BALTIMORE, MD – Maryland Attorney General Brian E. Frosh today joined a multistate coalition urging the adoption of U.S. House and Senate resolutions that call for the cancellation of up to $50,000 in federal student debt owed by every federal student loan borrower nationwide.
In their letter to Congress, the attorneys general stress the immediate relief needed for borrowers struggling with unmanageable student loan debt, which has only been exacerbated by the COVID-19 pandemic and current financial crisis. The resolutions, Senate Resolution 46 and House Resolution 100, call on President Biden to exercise his authority to cancel up to $50,000 in federal student loan debt per borrower.
“Terrible mismanagement of federal student loan programs has left student-borrowers with an enormous amount of debt, often after being persuaded to take out loans for educational programs that offered no real hope of meaningful employment,” said Attorney General Frosh.
According to the letter, the existing repayment system for federal student loans provides insufficient opportunity for struggling borrowers to manage their debts. As many as one in five federal student loan borrowers are in default. Options for student borrowers to obtain relief have also proven to be inadequate. Only 2 percent of borrowers who applied for loan discharges under the Public Service Loan Forgiveness program have been granted a discharge, and efforts by state attorneys general to obtain student loan discharges for students defrauded by for-profit schools have been stymied by the U.S. Department of Education (ED).
The letter specifically highlights misconduct by for-profit schools, and how the industry’s predatory practices have disproportionately harmed people of color. The attorneys general also explain that cancelling federal student loan debt can substantially increase Black and Latino household wealth and help close the racial wealth gap.
The Maryland Attorney General’s office has, for many years, sought protections for student-borrowers.
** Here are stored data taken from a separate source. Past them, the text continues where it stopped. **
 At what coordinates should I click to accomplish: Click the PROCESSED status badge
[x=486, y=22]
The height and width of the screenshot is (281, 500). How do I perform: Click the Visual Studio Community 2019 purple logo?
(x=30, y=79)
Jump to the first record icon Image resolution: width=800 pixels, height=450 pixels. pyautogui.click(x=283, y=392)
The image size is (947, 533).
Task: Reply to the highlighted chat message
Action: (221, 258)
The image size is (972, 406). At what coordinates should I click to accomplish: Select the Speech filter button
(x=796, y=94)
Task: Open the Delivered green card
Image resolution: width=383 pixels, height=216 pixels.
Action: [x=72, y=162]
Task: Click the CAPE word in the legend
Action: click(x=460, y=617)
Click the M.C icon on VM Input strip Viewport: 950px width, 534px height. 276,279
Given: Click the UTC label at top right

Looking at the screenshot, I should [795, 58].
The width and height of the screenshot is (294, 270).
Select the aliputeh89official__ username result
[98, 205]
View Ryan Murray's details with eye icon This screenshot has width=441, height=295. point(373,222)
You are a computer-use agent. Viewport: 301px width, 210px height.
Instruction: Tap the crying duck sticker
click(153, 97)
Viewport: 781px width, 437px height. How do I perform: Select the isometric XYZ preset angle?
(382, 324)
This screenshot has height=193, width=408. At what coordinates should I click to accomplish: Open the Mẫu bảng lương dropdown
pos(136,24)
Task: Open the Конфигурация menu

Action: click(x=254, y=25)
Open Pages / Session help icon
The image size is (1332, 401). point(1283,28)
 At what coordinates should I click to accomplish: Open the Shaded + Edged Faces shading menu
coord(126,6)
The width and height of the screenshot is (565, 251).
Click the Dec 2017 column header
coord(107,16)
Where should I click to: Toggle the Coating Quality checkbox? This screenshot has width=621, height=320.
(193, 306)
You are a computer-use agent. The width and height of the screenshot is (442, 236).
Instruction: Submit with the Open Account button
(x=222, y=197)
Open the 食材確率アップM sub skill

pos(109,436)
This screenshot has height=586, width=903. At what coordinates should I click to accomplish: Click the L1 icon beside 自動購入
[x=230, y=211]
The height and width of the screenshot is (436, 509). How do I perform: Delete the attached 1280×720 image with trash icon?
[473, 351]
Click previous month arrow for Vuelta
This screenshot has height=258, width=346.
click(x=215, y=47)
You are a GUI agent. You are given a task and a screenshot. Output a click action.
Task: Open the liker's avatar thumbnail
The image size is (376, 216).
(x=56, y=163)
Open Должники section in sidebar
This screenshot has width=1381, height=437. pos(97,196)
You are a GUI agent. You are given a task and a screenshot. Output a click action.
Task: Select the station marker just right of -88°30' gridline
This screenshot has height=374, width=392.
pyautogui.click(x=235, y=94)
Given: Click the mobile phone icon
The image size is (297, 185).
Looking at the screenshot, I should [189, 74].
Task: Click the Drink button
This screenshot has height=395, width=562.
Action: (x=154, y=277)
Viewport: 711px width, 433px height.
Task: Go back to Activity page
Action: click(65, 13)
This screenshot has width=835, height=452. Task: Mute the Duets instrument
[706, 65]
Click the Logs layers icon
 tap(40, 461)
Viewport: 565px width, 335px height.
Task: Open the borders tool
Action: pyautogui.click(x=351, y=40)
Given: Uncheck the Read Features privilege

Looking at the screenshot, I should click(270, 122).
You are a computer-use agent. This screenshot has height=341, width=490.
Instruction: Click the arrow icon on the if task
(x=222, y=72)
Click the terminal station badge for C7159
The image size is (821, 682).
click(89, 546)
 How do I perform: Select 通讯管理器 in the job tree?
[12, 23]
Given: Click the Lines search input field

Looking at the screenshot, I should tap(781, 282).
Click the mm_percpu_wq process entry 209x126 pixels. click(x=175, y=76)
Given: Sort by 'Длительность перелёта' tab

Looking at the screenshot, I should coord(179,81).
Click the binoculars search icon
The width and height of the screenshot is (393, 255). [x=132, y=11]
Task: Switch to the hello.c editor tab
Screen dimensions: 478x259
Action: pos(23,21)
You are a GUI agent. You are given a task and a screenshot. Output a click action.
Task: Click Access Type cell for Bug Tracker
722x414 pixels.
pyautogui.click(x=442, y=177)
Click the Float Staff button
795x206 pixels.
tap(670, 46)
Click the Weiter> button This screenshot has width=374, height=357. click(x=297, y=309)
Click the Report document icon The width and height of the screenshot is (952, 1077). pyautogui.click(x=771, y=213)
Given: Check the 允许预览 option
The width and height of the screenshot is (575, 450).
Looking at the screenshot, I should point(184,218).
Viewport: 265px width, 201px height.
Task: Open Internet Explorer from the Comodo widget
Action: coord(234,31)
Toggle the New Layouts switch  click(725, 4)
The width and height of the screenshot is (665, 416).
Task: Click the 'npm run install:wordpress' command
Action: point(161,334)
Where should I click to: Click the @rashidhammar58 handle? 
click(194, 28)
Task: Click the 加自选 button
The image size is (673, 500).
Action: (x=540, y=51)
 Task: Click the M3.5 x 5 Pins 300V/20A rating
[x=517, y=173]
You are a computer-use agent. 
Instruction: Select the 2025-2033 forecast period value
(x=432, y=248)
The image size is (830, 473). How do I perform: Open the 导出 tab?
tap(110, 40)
Attorney General Frosh, as part of a multistate coalition, led a group of states in the filing of a lawsuit in 2017 defending the Gainful Employment Rule when the ED delayed and rolled back various parts of this regulation. The rule was implemented in 2014, and had prohibited institutions from participating in the federal student loan program if the institutions’ educational programs consistently fail to prepare students for gainful employment. Again in 2020, Attorney General Frosh and 17 other attorneys general filed a lawsuit against ED Secretary Betsy DeVos asking the court to vacate the rule that repealed the Gainful Employment Act.
During the previous administration, the ED, on three separate occasions, delayed the implementation of the Borrower Defense Rule, which was designed to hold abusive higher education institutions accountable for cheating students and taxpayers out of billions of dollars in federal loans. When it was finally implemented in 2019, the Borrower Defense Rule was inadequate, making it more likely that Marylanders would be saddled with significant amounts of student loan debt that they could not repay. Attorney General Frosh and 22 other states filed a lawsuit in 2020 alleging the new rule harms the public interest and welfare of the residents of the State of Maryland.
Joining Attorney General Frosh in today’s letter are the attorneys general of Connecticut, Delaware, the District of Columbia, Hawaii, Illinois, Massachusetts, Minnesota, Nevada, New Jersey, New Mexico, New York, Oregon, Vermont, Virginia, Washington, and Wisconsin.